Free. This attack was on all of them then.
“Let’s keep it that way, OxeroidR.” She frowned through the data stream. “You’re not under attack are you?”
“I am not.”
Not yet, he meant. Well, one robot at a time. She triggered the isolation code, and CabeX quivered again. Was the red glow of his opticals dimmer? Was he weakening or feeling the lack of contact with his peers?
“Will you all, will your ship survive if—?”
“Our ship will go on.”
Then Valyr’s voice strained to breaking point said, “I require your assistance, Rachel.”
Valyr had never seen such code. That something so perfectly constructed could steal this robot’s will—it was a glorious abomination. Even as he tried to contain it, it slipped away, as if mocking him. “I require assistance, Rachel.”
“I’m here.”
Through the data streams, he saw her and felt her support. Felt his efforts gain strength and focus.

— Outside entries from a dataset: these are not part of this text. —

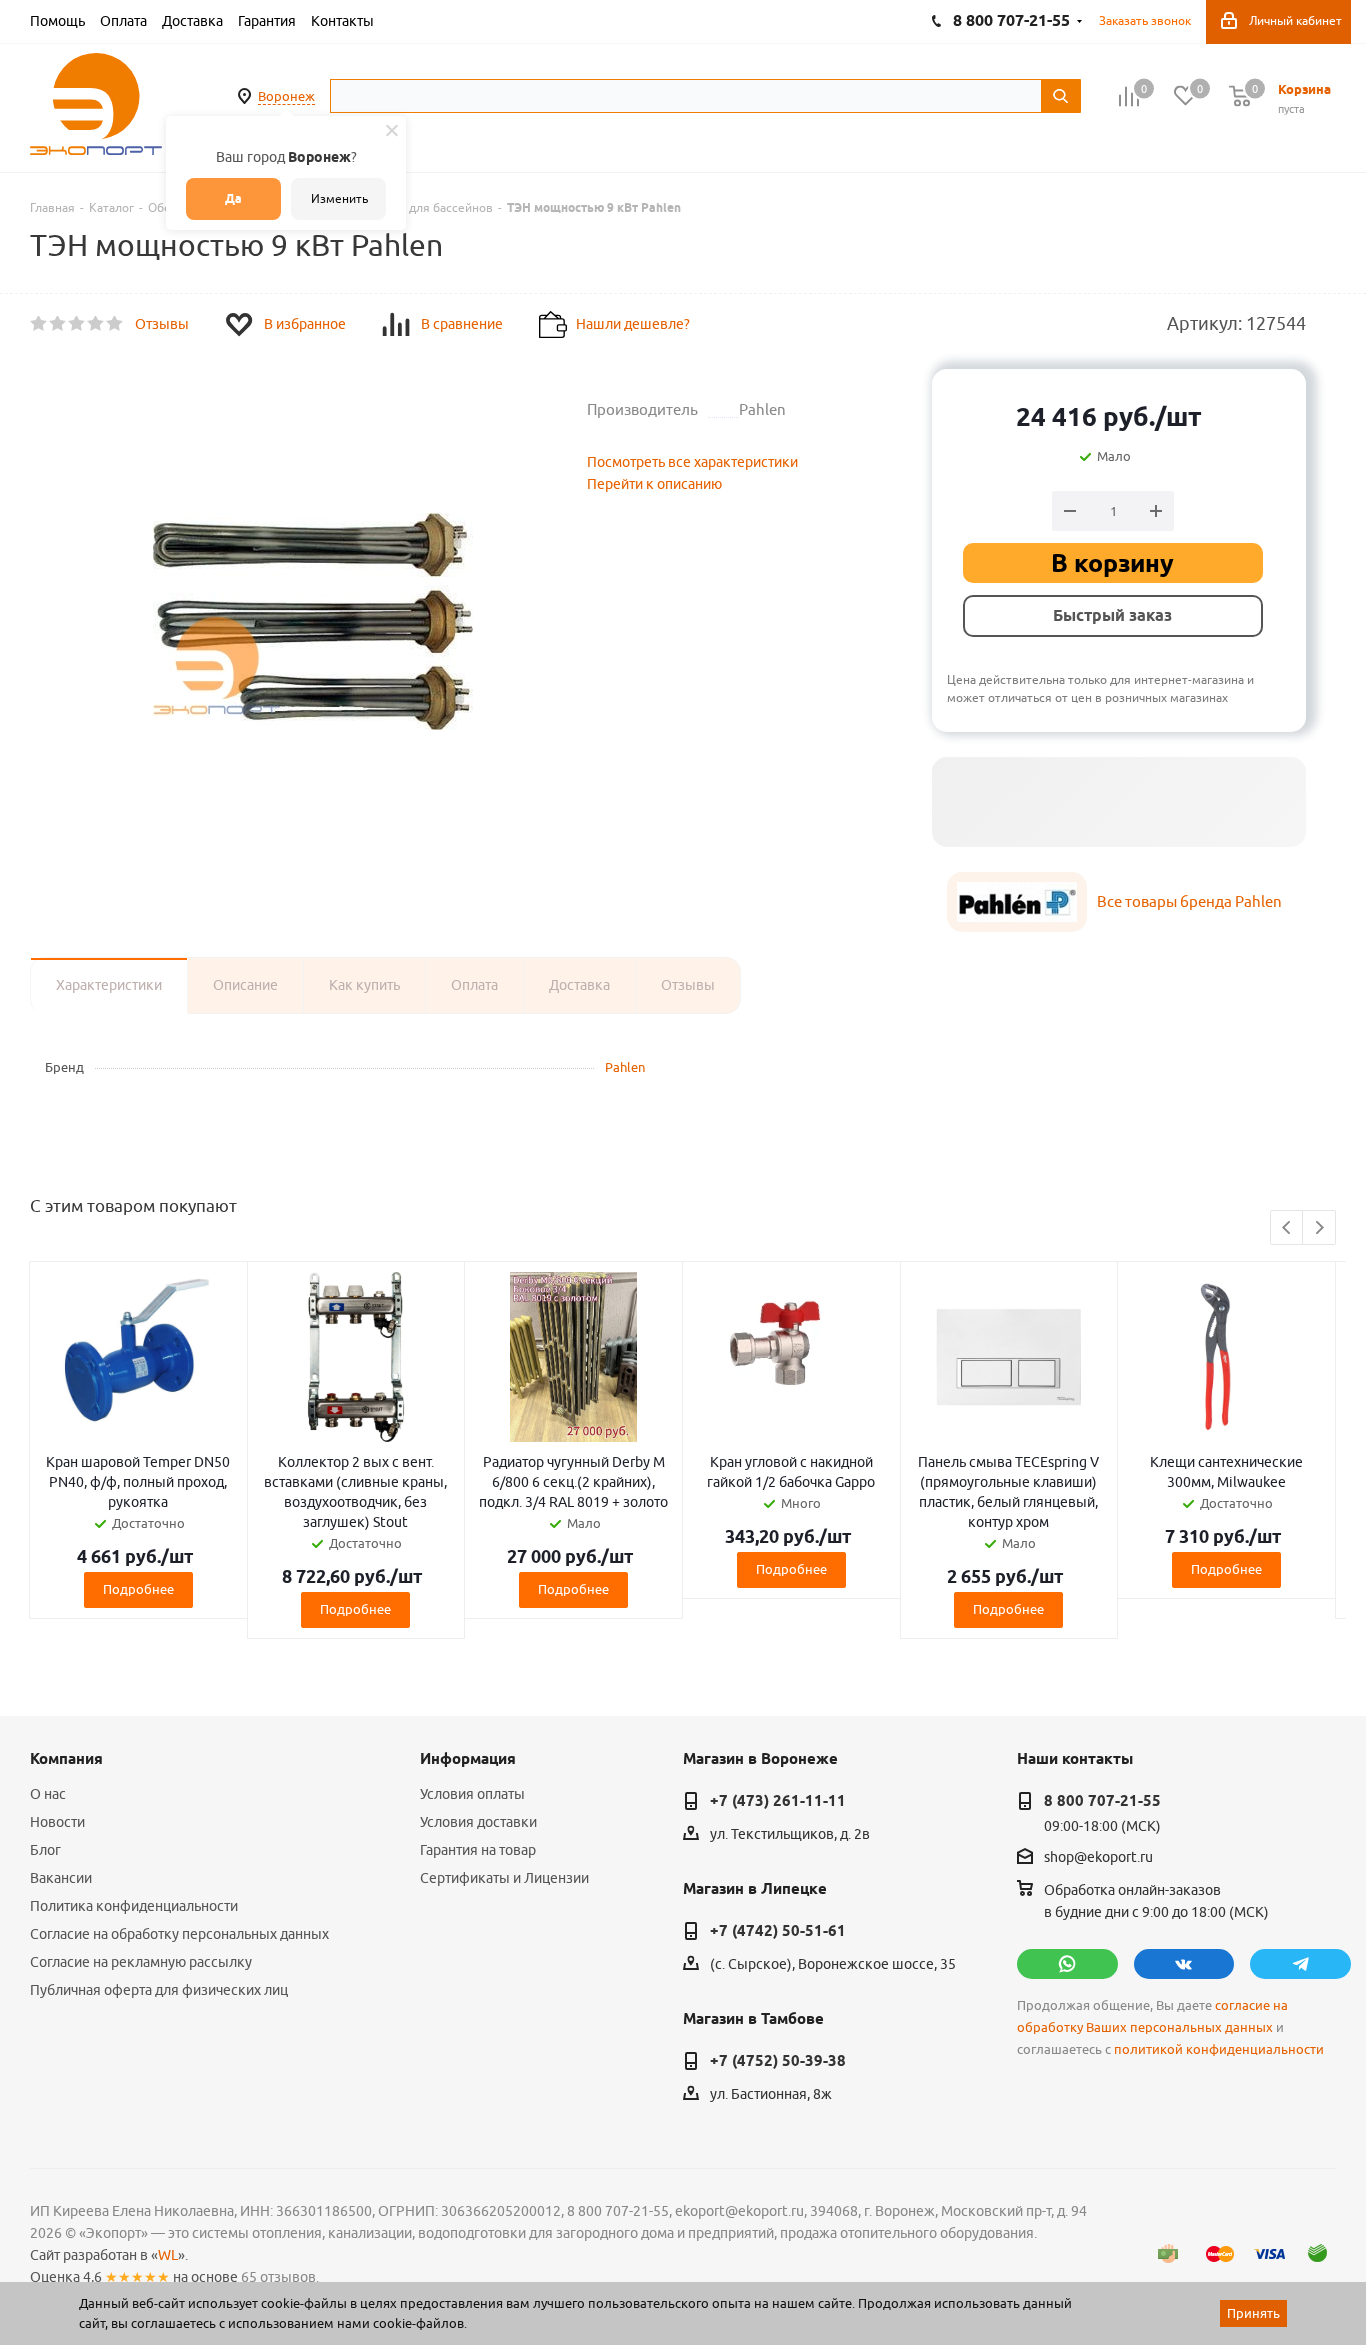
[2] (58, 324)
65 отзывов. (280, 2277)
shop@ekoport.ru (1098, 1858)
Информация (468, 1759)
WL (168, 2255)
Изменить (339, 198)
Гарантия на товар (478, 1850)
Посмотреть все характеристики (692, 462)
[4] (96, 324)
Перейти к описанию (654, 484)
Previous (1287, 1228)
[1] (39, 324)
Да (233, 198)
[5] (115, 324)
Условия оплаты (472, 1794)
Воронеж (286, 96)
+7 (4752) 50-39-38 (778, 2061)
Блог (45, 1850)
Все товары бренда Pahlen (1189, 901)
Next (1319, 1228)
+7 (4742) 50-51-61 (778, 1931)
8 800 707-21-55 (1102, 1801)
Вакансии (61, 1878)
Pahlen (625, 1067)
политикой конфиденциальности (1219, 2049)
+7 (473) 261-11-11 (778, 1801)
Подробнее (138, 1589)
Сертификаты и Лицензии (504, 1878)
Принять (1253, 2313)
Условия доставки (478, 1822)
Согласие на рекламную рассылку (141, 1962)
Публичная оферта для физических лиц (159, 1990)
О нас (48, 1794)
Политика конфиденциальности (134, 1906)
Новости (57, 1822)
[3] (77, 324)
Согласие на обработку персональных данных (179, 1934)
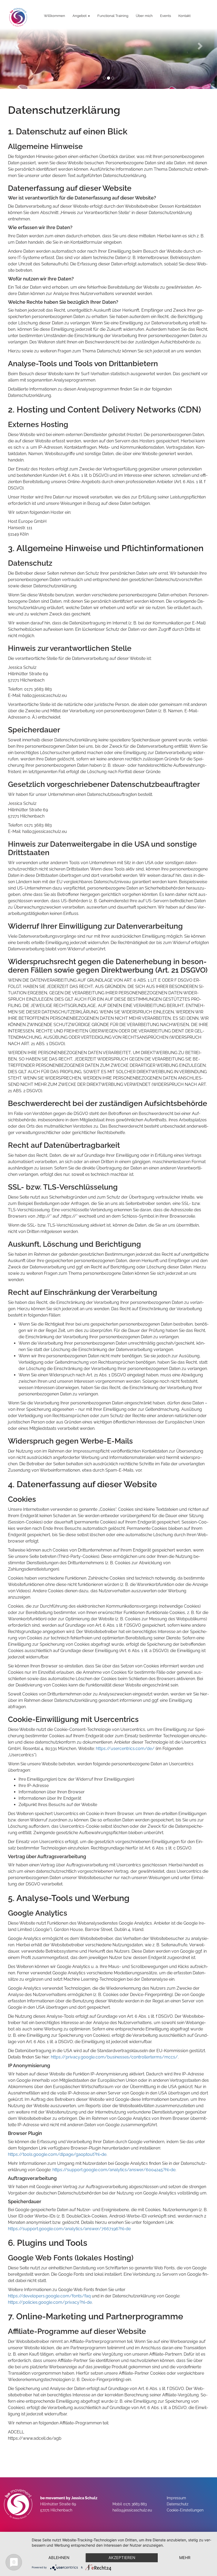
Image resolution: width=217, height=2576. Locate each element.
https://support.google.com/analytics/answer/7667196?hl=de (69, 2228)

“Dang, that’s pretty in a mean ugly way. Huh. It kind of looks like a DNA strand.” Rachel’s presence in the stream circled it, weaving code strands as she moved.
“DNA?” The question was forced out between gritted teeth.
“The strands of life, our human code.”
Human code. Of course. One could be too close to something—he moved out, making the code slowly spin in the streams of data. Like Rachel, he circled the strands, studying it in the context of a human code. Interesting that this had not triggered the robot’s defenses.